Document section:
• • • •
They came, they saw a gap for Indian inflected indie that was just the right side of rock, they conquered a bit and then they got downed, mired in accusations of fascistic leanings and being a bit too posh. I’m getting better at this, I can do it in a single sentence these days. Next!
Kula Shaker K, from those (over here) Brit Pop infested days of 1996 is a, mostly, cracking LP. Kula Shaker stood out amongst all the Beatles and Faces copyists by lacing their ‘Within You Without You’ leanings to an engine propelled by a healthy portion of Rod Evans-era Deep Purple; I kid you not. Being the open-minded chap I am, after reading an interview and learning that lead singer/guitarist Crispian Mills was the privileged scion of Sir John Mills and Hayley Mills, as well as coming over like a bit of a prick, I immediately decided the band were crap after not hearing a note. Wrong again.
When my brother persuaded me to give it a go I really wasn’t disappointed. The fact that K comes with a very cool cover by comic supremo Dave Gibbons helped too; just file me under ‘Shallow’. K explodes from the off with ‘Hey Dude’ which borrows a trick, or two from Deep Purple’s ‘Hush’*, with some really great guitar and urgent vocals. It really is just brilliant, I defy you not to be singing the chorus to yourself hours later, ‘Hey dude, don’t lean on me man / You treat me like a woman when I feel like a man’. If this track were the only one on the album then I wouldn’t have felt ripped off. Next up is ‘Knight On The Town’, another great loud rocker, completely and utterly ripping off The Stooges ‘Loose’, albeit without the blank-eyed danger. Again I kid you not when I commend the guitaring to you.
It all gets a little more difficult to recommend with ‘Temple Of Everlasting Light’, which pinches a cue, or two from the box of inspiration marked Zeppelin-gone-mystic. and has been garlanded by all sorts of tablas and fancy bits but no real substance. Then we’re into the track which gave rise to all those gap-year indie accusations, ‘Govinda’ which takes its lyrics from a Sanskrit devotional. It treads that fine line between misjudged cultural appropriation and heartfelt awakening, it all goes a bit Indian restaurant at one point but comes crashing back in good style. I really like it, but I also remember my brother and I rolling around on the floor crying laughing at the fact that the way he pronounces ‘Govinda jaya jaya’ is a dead ringer for ‘Golden vagina’ – TRUE! Check it if you don’t believe me. Yup, this is my true level of sophistication and humour, basically all a bit sub-Beavis and Butthead.
The rather delicate, soundtrack to an arty French film soundalike ‘Magic Theatre’, which sounds a little like my beloved Goldfrapp, is sandwiched between two indie duffers, which didn’t raise my hopes at all for Side 2, I hadn’t played K for almost 12 years, or so, prior to today; but it was a darn sight better than I remembered it being. Okay so ‘Tattva’ is ‘Govinda’ redux, with added Beatles bits, but then we get to the real gem here. Coming on like a cross between Santana at his most rocking and Rod Evans Purps again, ‘Grateful When You’re Dead / Jerry Was There’** is nothing short of excellent, cutting loose with some great guitar yet again, the rhythm section of Paul Winterhart and Alonzo Bevan earn their corn on this tune too. At times you just wish they’d shuck off the mystical trappings, reach for the flying V’s and just go for it because Kula Shaker really could rock.
• • • •
Data under study:

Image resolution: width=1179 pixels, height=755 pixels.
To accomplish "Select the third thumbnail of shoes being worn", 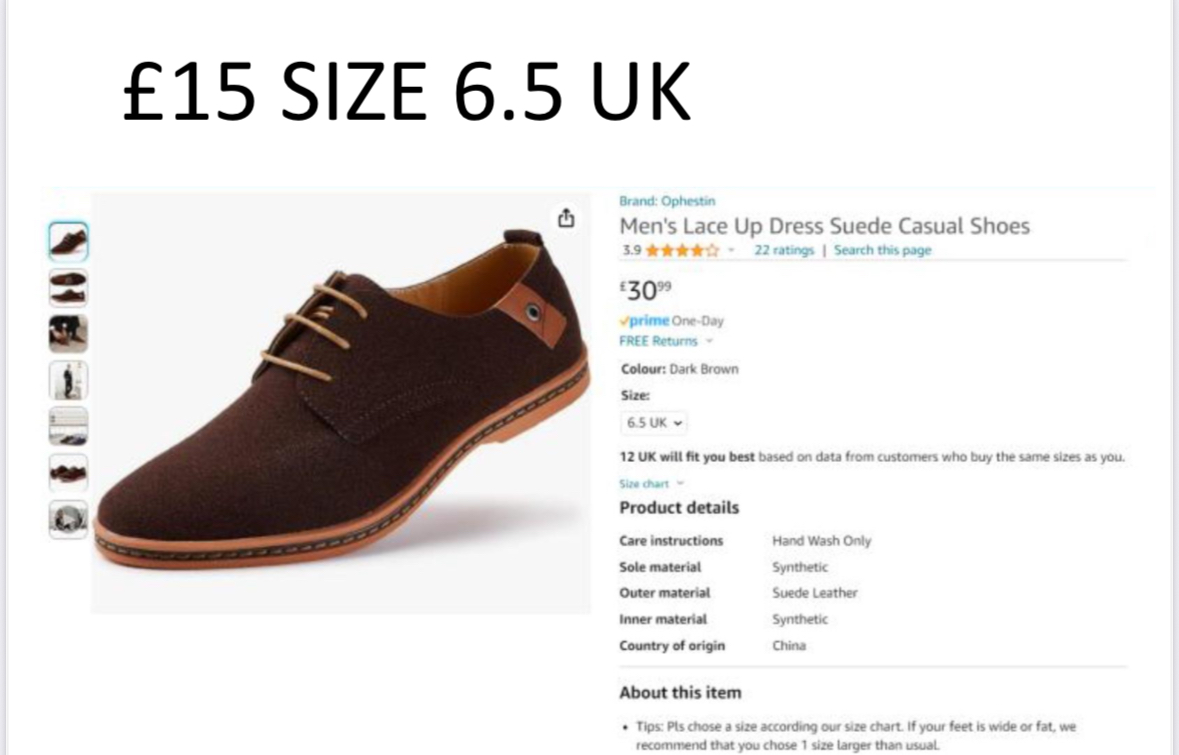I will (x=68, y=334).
• • • •
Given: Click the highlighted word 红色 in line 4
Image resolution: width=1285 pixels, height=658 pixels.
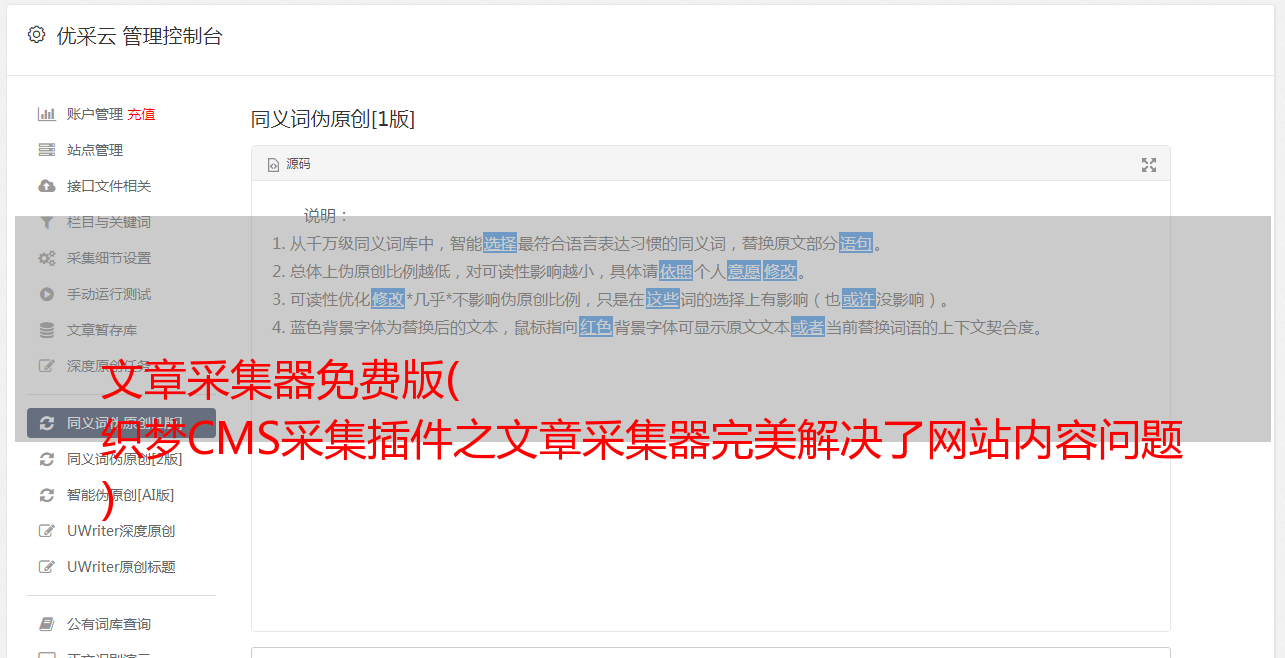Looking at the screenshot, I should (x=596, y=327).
• • • •
Problem: Update the Kula Shaker album review starting with "They came, they" and going on through "these days. Next!", changing "posh" to "upper-class".

Response below:
They came, they saw a gap for Indian inflected indie that was just the right side of rock, they conquered a bit and then they got downed, mired in accusations of fascistic leanings and being a bit too upper-class. I’m getting better at this, I can do it in a single sentence these days. Next!